Huffman algorithm implementation in C

ckid 0 Tallied Votes 3K Views Share

HI friends!! I am very new to this type of groups, and this is my first post to this group, before asking u all a help I am just posting this code to u all, , please respond for this code
Huffman algorithm is one used for image compression and it is also called as variable length coding, after all u had seen this code, if u have any problems please send me a message.
My code takes a message file(example file is attached with this post as text file) and gives the output.

/*************************/
/*************************/
// HFMANN.C
/*************************/
/*************************/

#include<stdio.h>
#include<conio.h>
#include<alloc.h>
#include"C:\windows\desktop\input.h"
#define MAXBITS 32
#define MAXNODES 512
#define MAXSYMBS 256
int hmin(void);
void hinsert(int,int);
struct codetype{
   int bits[MAXBITS];
   int startpos;
   };
struct nodetype{
   int freq;
   int father;
   int isleft;
   };
typedef struct hlist{
   int pos;
   int hfreq;
   struct hlist	*next;
   }hnode;
hnode *hroot=NULL,*traversal;
extern struct list a[256];
extern int n;
int hmin()
{
 int p;
 p = hroot->pos;
 traversal=hroot;
 hroot = traversal->next;
 free(traversal);
 return(p);
}
void hinsert(int p,int freq)
{
  hnode* new1=(hnode *)malloc(sizeof(hnode));
  new1->pos = p;
  new1->hfreq = freq;
  traversal = hroot;
  if(hroot == NULL)
  {
	hroot = new1;
	hroot->next = NULL;
	return;
  }
  if(hroot->next == NULL)
  {
	if(hroot->hfreq>new1->hfreq)
	{
		new1->next = hroot;
		hroot =new1;
		traversal->next =NULL;
		return;
	}
	else
	{
	   hroot->next =new1;
	   new1->next =NULL;
	   return;
	}
  }
  if(hroot->hfreq>=new1->hfreq)
  {
	new1->next =hroot;
	hroot = new1;
	return;
  }

  while(traversal->next->hfreq<new1->hfreq)
  {
	traversal=traversal->next;
	if(traversal->next==NULL)
	break;
  }
  if(traversal->next->hfreq>=new1->hfreq)
  {
	new1->next = traversal->next;
	traversal->next = new1;
	return;
  }

  new1->next = NULL;
  traversal->next = new1;

}
int main(){
  struct codetype cd,code[MAXSYMBS];
  struct nodetype node[MAXNODES];
  int i,k,p,p1,p2,root;

  char symb,alph[MAXSYMBS];
  clrscr();
  for(i=0;i<MAXSYMBS;i++)

- _DATA RECORDS_
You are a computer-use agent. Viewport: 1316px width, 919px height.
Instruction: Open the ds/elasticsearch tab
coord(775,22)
* * *
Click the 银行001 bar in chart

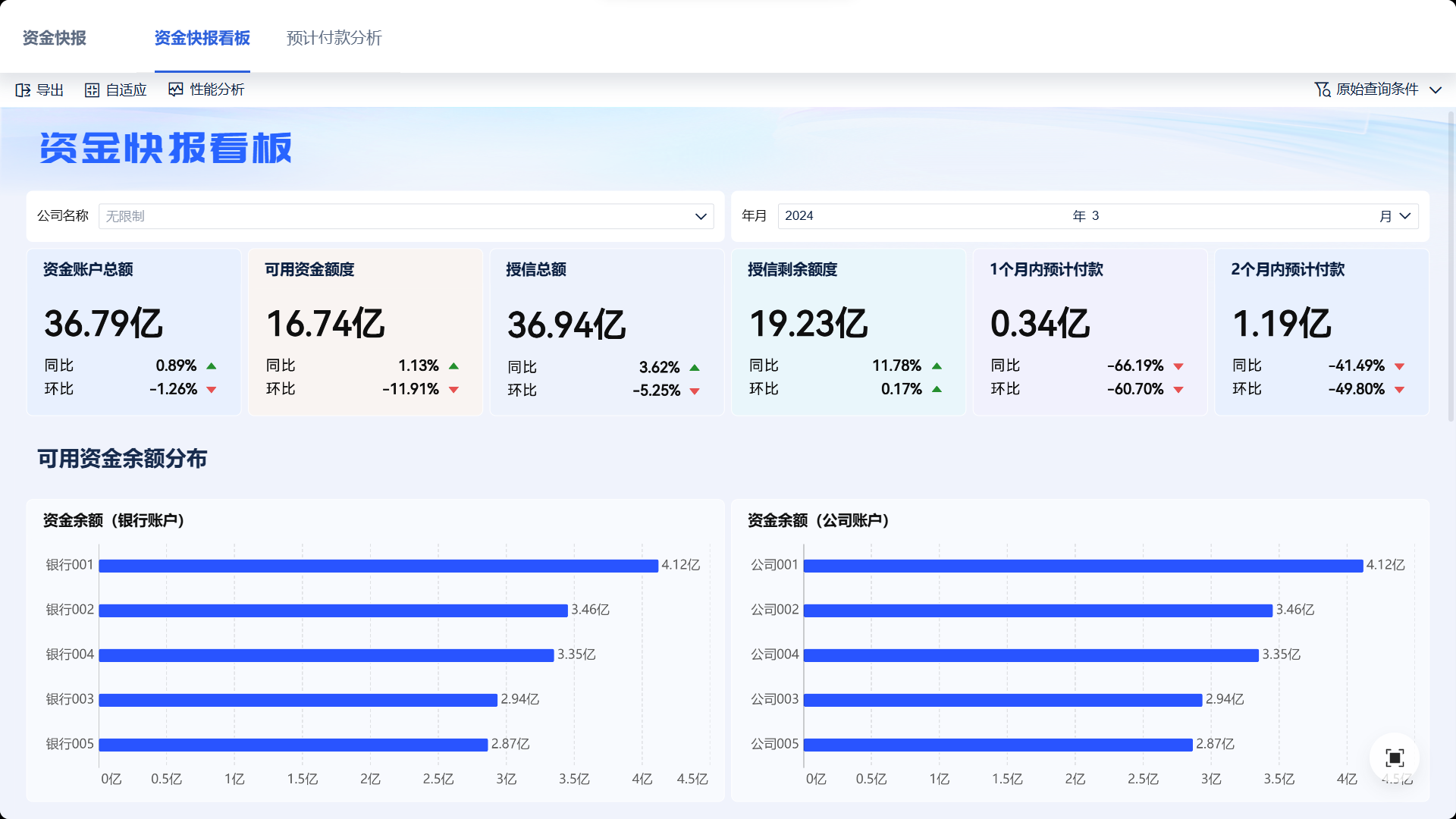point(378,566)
...
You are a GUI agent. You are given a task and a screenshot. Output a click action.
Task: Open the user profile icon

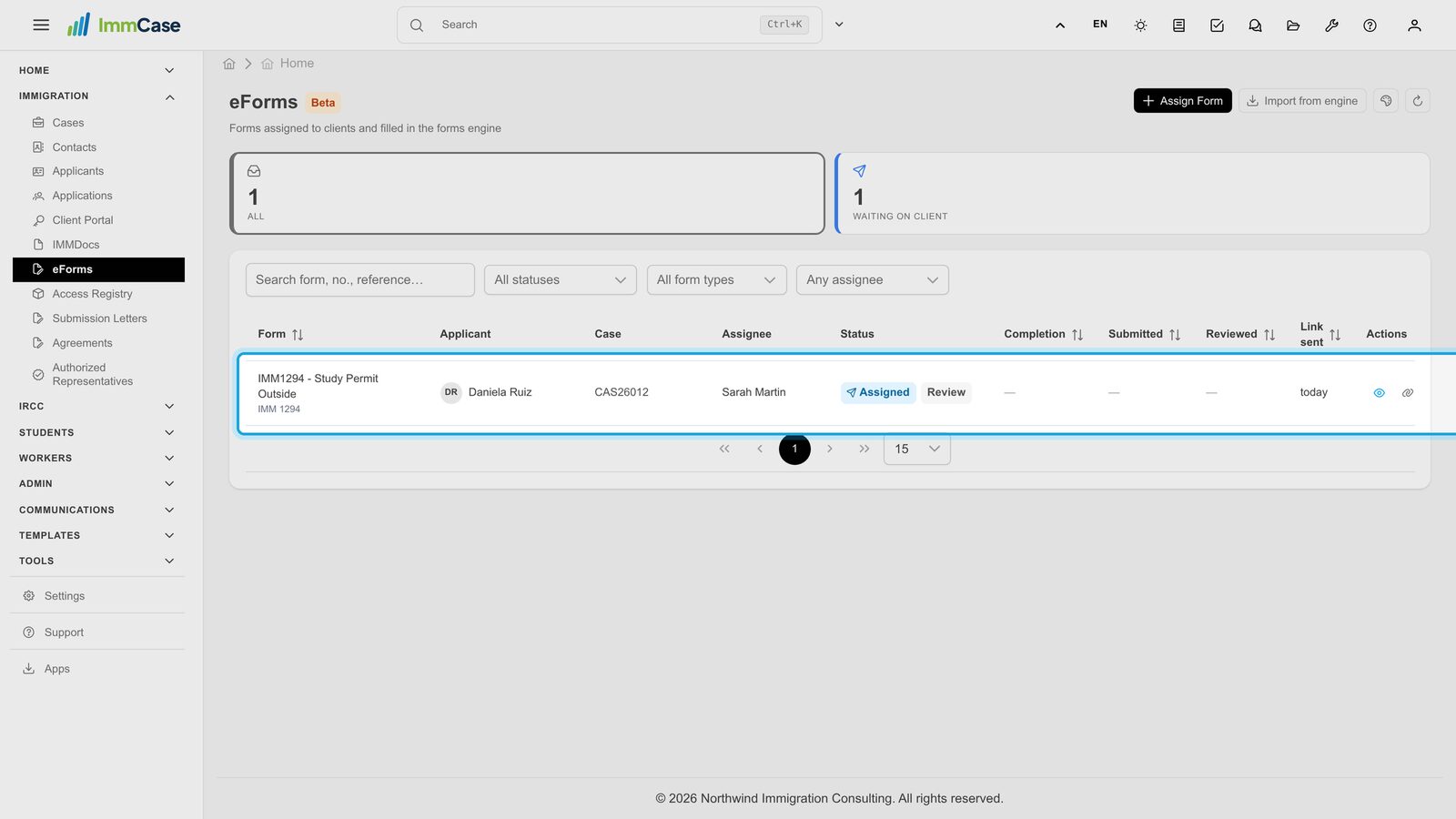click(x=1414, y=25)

- _ACTIONS TO TAKE_
**1)** In two sentences, summarize the forum post on the Huffman algorithm in C.
**2)** Output the passage of the forum post on the Huffman algorithm from "Huffman algorithm implementation" up to and including "gives the output.".

- _OUTPUTS BY TASK_
**1)** The author shares a C implementation of the Huffman algorithm and describes it as a method used for image compression that is also called variable length coding. The program takes a message file and produces output, using structures for codes, nodes and a linked list, along with the functions hmin, which removes the first list node and returns its position, and hinsert, which places a new node into the list ordered by frequency.

**2)**
Huffman algorithm implementation in C

ckid 0 Tallied Votes 3K Views Share

HI friends!! I am very new to this type of groups, and this is my first post to this group, before asking u all a help I am just posting this code to u all, , please respond for this code
Huffman algorithm is one used for image compression and it is also called as variable length coding, after all u had seen this code, if u have any problems please send me a message.
My code takes a message file(example file is attached with this post as text file) and gives the output.